Et Bordeaux pourrait l'inaugurer en 2002.
Où s'arrêtera donc la mode du « sans-fil»
? Après le téléphone sans fil, l'alarme sans
fil et le rasoir électrique sans fil, la vague atteint
la nouvelle coqueluche de l'urbanisme français : le tramway.
Car le grand retour du tramway dans les
villes a entraîné aussi la réapparition
des caténaires et de leurs disgracieux poteaux. De quoi
faire grincer les dents des défenseurs du patrimoine architectural,
alors que la tendance est à enfouir les lignes électriques.
L'idée d'éliminer purement
et simplement les fils du tramway n'est pas nouvelle. Mais
sa réalisation technique est enfin possible. Et Bordeaux
pourrait être la première ville à en bénéficier,
dès 2002. Le contrat de tramway que vient de remporter
un consortium mené par Alstom prévoit une option
pour des tronçons de ligne sans fil, sur une technologie
développée par Spie Enertrans.
Pour s'imposer sur un marché du tramway en croissance,
plusieurs constructeurs travaillent en effet à l'alimentation
du véhicule en 700 volts par le sol. Cela grâce à
un « troisième rail », comme pour le métro.

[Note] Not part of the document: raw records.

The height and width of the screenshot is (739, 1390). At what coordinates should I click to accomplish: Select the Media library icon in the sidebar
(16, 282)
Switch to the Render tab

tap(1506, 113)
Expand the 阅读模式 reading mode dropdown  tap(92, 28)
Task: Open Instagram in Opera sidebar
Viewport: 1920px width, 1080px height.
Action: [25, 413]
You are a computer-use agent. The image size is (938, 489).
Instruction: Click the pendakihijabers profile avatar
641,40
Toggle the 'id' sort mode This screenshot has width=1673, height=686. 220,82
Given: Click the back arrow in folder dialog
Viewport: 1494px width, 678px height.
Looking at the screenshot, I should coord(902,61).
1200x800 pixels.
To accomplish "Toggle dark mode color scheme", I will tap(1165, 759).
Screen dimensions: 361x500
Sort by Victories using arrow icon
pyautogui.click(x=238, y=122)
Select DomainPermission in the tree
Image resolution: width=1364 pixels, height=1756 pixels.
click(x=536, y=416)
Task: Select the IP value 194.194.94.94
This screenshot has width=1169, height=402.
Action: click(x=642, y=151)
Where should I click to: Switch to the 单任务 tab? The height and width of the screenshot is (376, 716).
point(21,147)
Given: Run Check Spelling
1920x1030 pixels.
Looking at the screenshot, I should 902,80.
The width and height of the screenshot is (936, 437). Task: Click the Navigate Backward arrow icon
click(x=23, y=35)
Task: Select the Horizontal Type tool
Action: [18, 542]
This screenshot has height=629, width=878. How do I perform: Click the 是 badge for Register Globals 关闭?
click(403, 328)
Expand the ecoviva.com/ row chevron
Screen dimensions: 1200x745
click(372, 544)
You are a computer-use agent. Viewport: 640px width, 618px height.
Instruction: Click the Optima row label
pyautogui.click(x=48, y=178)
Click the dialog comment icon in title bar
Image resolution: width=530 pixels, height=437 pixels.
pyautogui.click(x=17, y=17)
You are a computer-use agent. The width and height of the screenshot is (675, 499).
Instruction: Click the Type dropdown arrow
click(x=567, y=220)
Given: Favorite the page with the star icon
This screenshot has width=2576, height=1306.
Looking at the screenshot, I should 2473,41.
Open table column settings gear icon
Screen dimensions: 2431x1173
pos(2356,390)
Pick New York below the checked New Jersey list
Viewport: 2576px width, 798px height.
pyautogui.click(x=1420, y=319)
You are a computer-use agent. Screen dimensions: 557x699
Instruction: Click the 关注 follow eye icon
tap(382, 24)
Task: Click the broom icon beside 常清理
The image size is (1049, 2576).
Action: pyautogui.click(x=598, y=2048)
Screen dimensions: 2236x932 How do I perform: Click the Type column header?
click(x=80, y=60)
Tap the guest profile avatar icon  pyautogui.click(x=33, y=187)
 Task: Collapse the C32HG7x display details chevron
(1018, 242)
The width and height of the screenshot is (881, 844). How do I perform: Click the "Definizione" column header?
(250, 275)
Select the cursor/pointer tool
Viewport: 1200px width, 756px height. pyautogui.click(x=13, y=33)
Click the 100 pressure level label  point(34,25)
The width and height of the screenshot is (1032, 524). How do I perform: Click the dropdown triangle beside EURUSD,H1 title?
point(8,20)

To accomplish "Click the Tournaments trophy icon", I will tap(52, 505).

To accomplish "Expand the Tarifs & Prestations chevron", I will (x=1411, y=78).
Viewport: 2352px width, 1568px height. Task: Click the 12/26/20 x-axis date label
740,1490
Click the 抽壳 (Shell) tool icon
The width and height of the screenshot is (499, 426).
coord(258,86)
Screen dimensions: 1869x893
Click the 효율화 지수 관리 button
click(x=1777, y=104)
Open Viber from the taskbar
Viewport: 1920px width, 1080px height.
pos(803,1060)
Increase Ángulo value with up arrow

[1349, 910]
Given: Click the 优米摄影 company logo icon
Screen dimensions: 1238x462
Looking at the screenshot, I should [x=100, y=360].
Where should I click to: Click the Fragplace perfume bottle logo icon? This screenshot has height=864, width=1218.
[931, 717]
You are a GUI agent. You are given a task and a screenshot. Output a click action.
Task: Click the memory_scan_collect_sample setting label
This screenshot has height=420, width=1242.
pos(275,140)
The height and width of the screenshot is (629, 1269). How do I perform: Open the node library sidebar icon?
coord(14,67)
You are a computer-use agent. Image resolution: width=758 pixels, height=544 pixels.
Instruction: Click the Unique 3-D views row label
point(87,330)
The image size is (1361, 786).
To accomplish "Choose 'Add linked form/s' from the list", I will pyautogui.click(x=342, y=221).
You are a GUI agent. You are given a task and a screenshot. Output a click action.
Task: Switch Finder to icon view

A une différence de taille près : ce rail d'alimentation
doit être parfaitement sécurisé pour que les
piétons puissent traverser les rues sans risquer l'électrocution
!
L'italien Ansaldo, premier sur les rangs,
a développé dès 1994 une solution qui fait
appel à un principe magnétique. L'alimentation
du tramway est réalisée par une bande plate conductrice
reposant au fond d'un conduit étanche. La motrice du tramway
est équipée d'un aimant puissant qui attire la bande.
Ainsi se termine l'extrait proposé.